Basic training was challenging, but she said it was an experience that she enjoyed as well.
"I knew I would have to work hard, and I was ready to do that," she said.
Her father wrote her letters often, encouraging her to continue to give her best efforts. Sometimes, his letters were addressed with just his last name. Other times, he included his rank on the return address.
"He would address letters from Command Sgt. Maj. Dunkelberger," she recalled. "When the drill sergeants would get my letters they would say 'oh, you think you're special because you're a command sergeant major's daughter? Do 50 push-ups!'"
"I think a lot of people expected that because my father is higher ranking I would expect to be treated differently," Gifford said. "I definitely do not. I take pride in earning that respect on my own."
Throughout AIT, she continued to strive for excellence. She spent long hours studying, and she took her coursework very seriously.
"I've always been very driven," Gifford said. "Knowing that I would be taking care of other people made me want to work that much harder."
Within a unit, Gifford said, everyone's job is important. Soldiers rely upon their fellow servicemen and women to do their job well. This was especially important as she deployed with her unit for the first time in 2009.
"On our forward operating base, I was the only female medic," Gifford said. "We were with Special Forces and the military police and one infantry company. Whenever they had missions that involved female detainees or civilians, they always took me."

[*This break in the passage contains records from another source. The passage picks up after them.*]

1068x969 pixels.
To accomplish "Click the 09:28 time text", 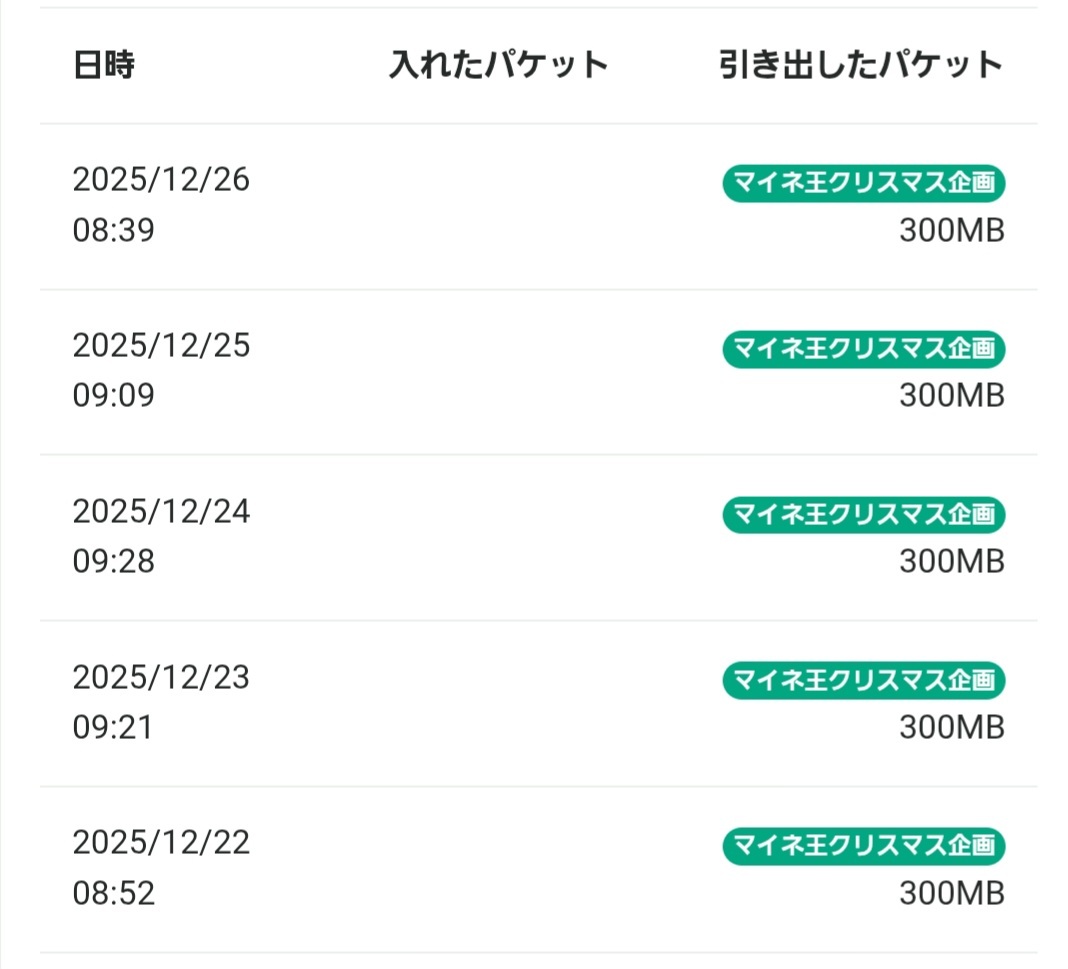I will (113, 562).
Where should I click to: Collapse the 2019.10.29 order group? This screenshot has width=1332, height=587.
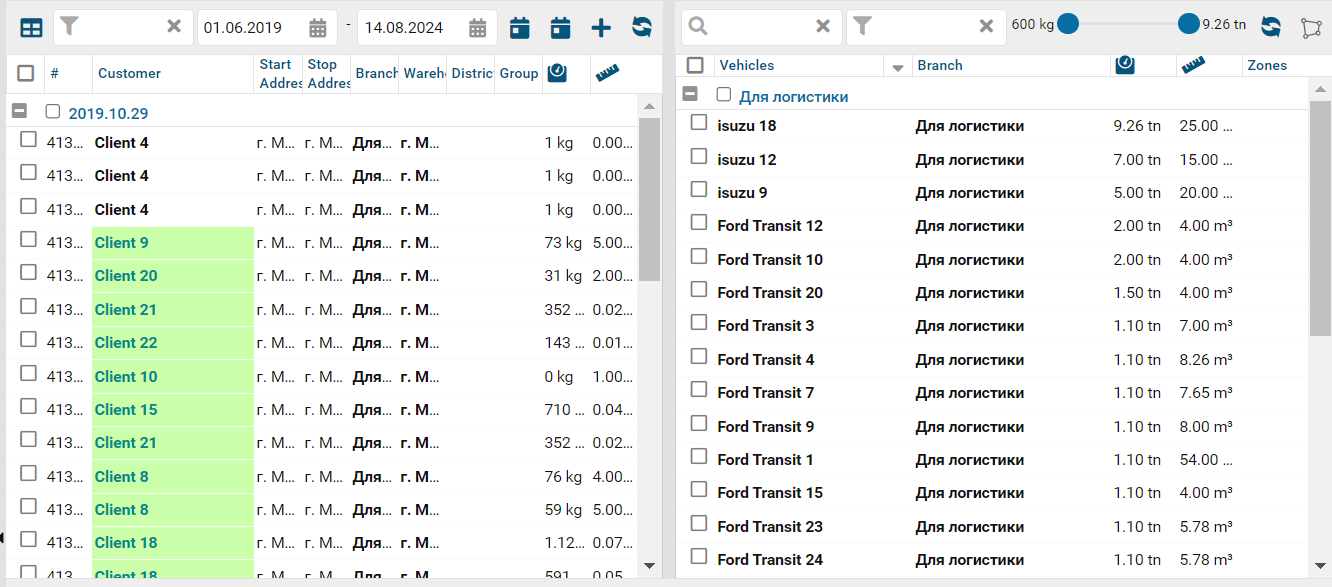point(19,112)
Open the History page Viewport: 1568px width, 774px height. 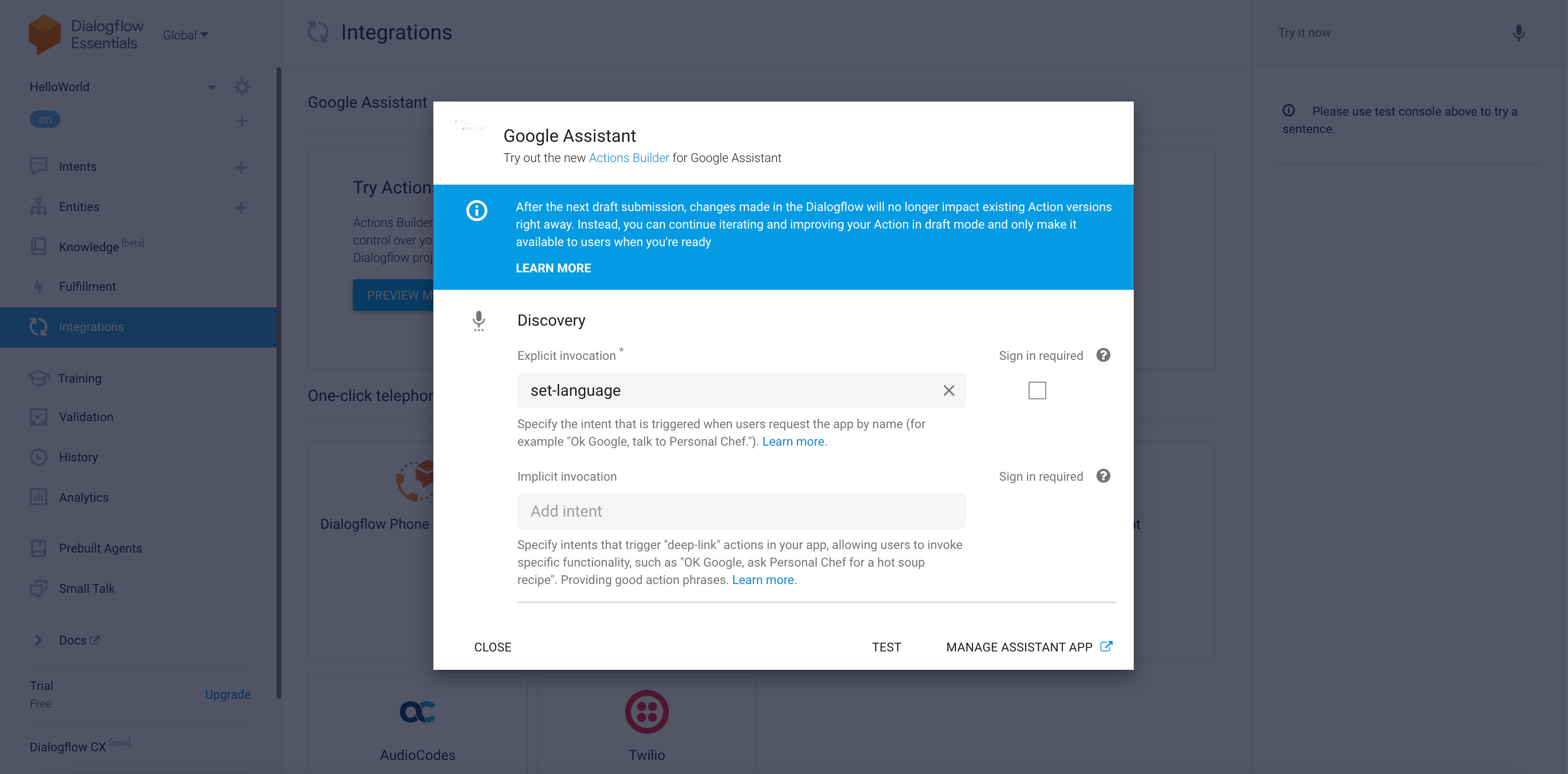point(78,457)
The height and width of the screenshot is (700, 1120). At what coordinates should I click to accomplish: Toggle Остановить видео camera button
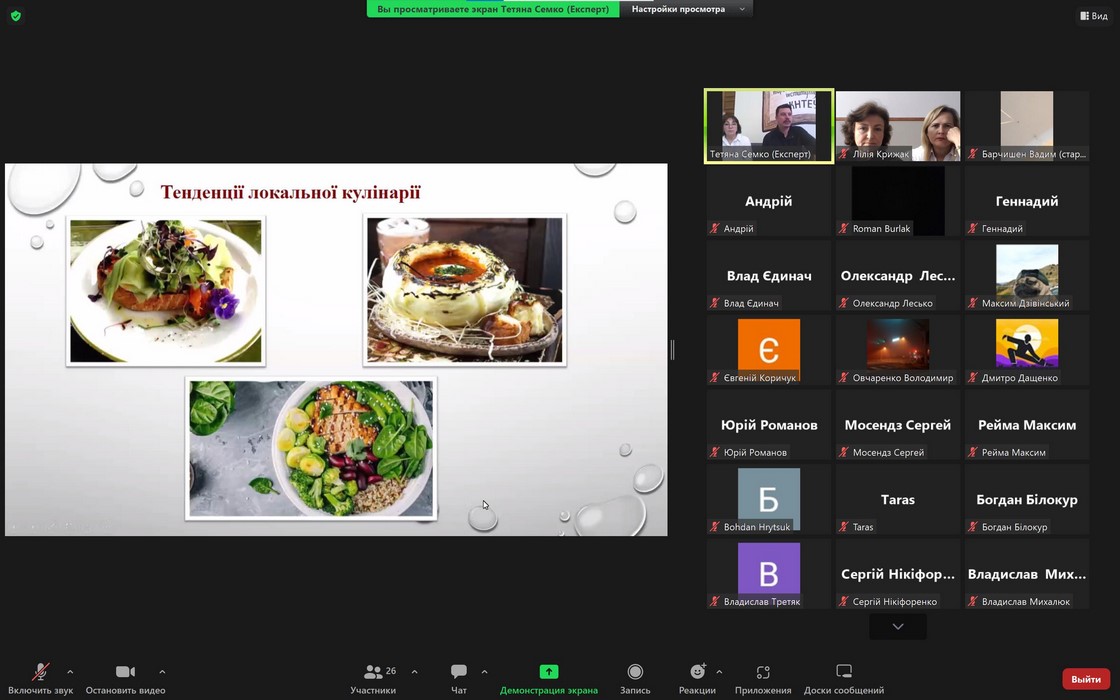tap(125, 678)
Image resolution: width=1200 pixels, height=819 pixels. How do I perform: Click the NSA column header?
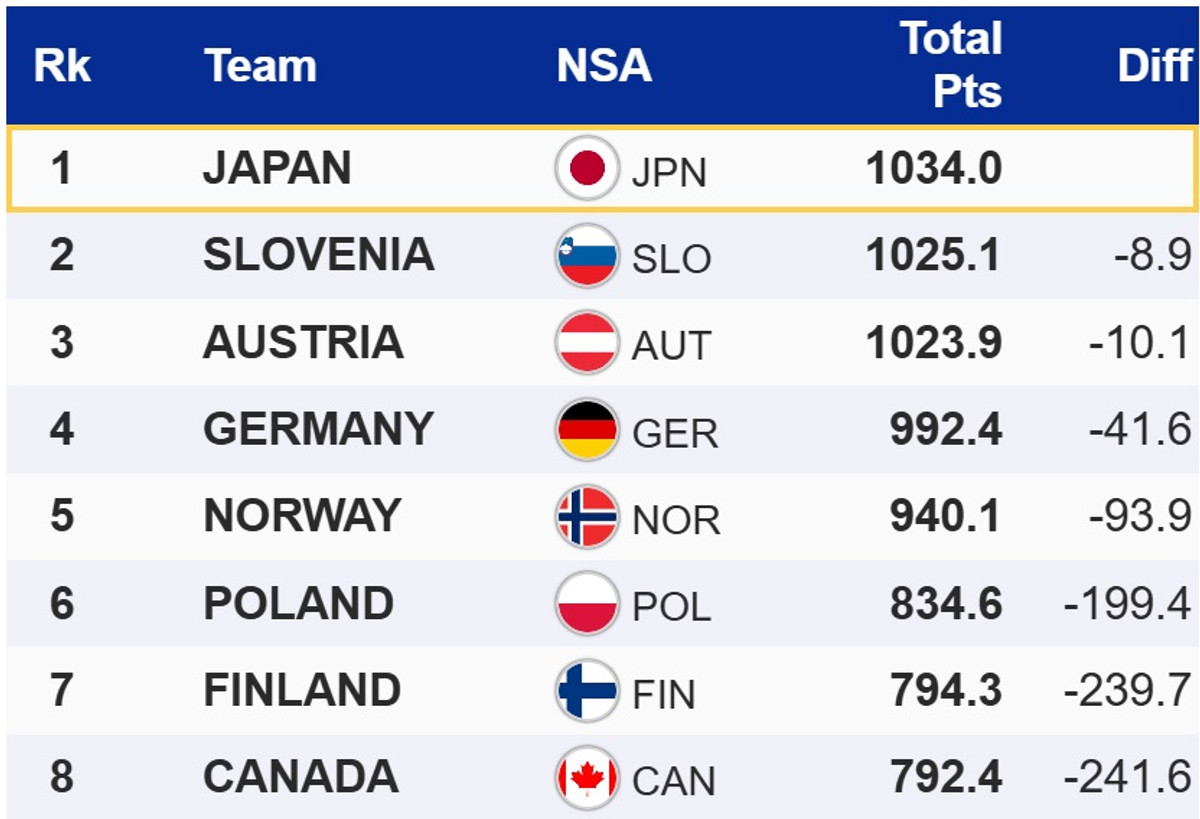click(x=604, y=66)
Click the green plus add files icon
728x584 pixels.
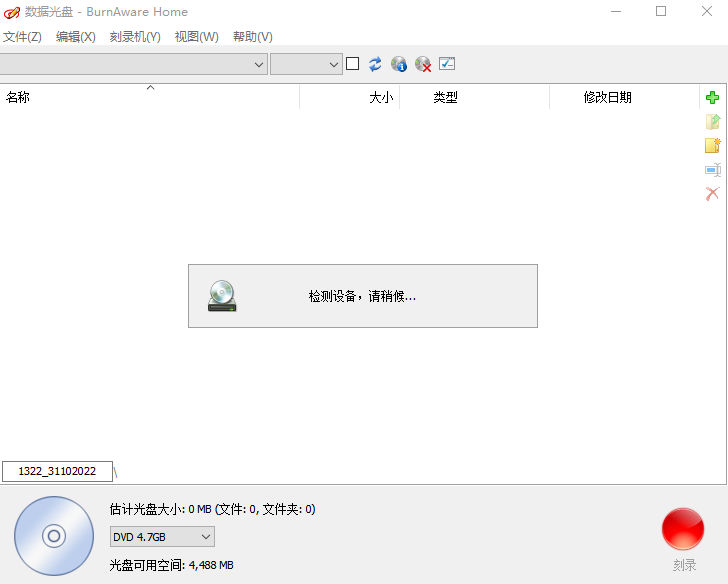tap(712, 98)
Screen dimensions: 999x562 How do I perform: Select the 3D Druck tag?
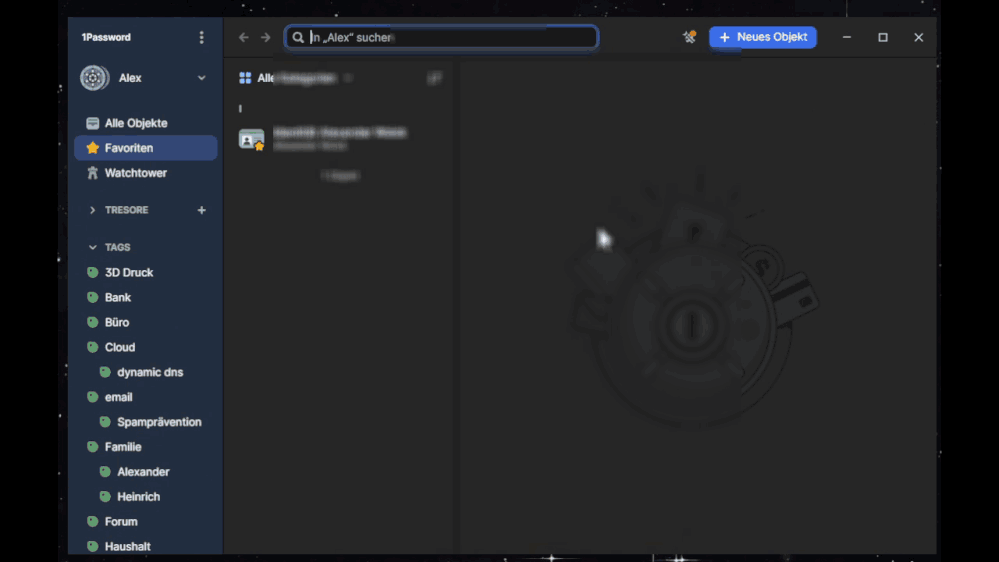pos(128,272)
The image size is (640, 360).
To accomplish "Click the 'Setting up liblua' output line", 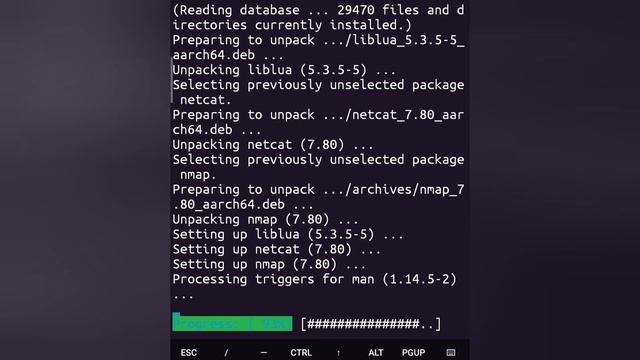I will click(288, 234).
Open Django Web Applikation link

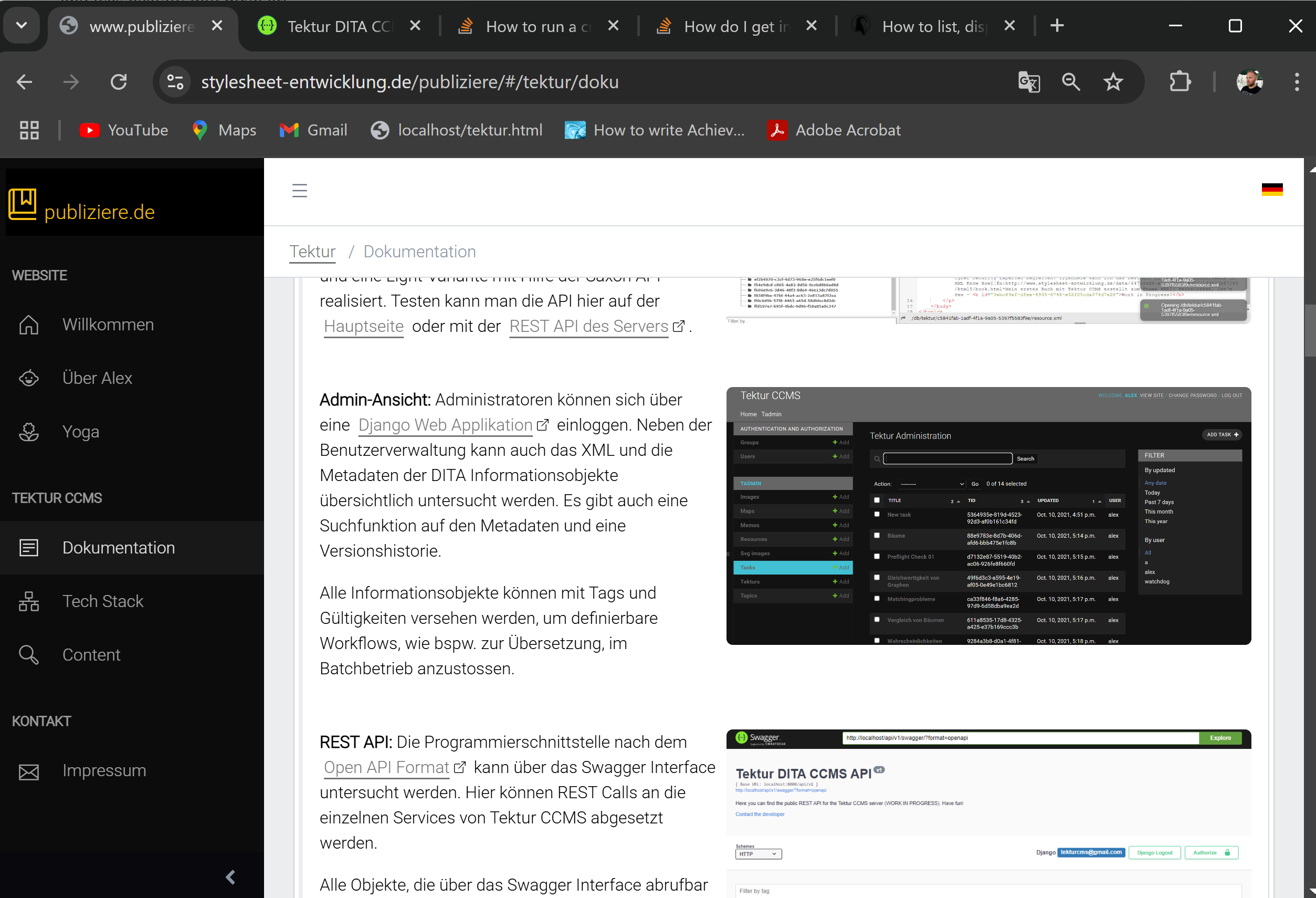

"Sometimes I would have two or three missions a day between all of the units, but I really liked it. I got to deal with children and families. I really got to see a very different culture close up, and it was a real eye-opener."
Although her job often put her in the center of the action, Gifford said she tried not to think about the danger involved, but rather to focus on doing her job -- caring for her platoon members.
"I knew when I was deployed the danger could come from anywhere. We never thought about who was closer to the action. In my platoon, I always knew they were going to take care of me and I was going to take care of them."
Here on Fort Drum, Gifford takes care of Family Members at Guthrie Clinic.
"It's definitely different than caring for Soldiers in a combat situation, but it's just as important to me to take care of their Families," she said. "I also love seeing the kids that come in."
Gifford said she is extremely proud of the work her father has done to train young Soldiers for leadership positions.
She said it is her hope that she, too, can train her Soldiers to be strong individuals who care about one another and about their patients.
"I always teach my Soldiers to treat every patient like they are your Family," she said. "Treat them the way you would want your Family to be treated.
"Be fair, and take care of everyone, because you never know when they will be taking care of you -- that's something I live by, and a message I want to pass on to my son."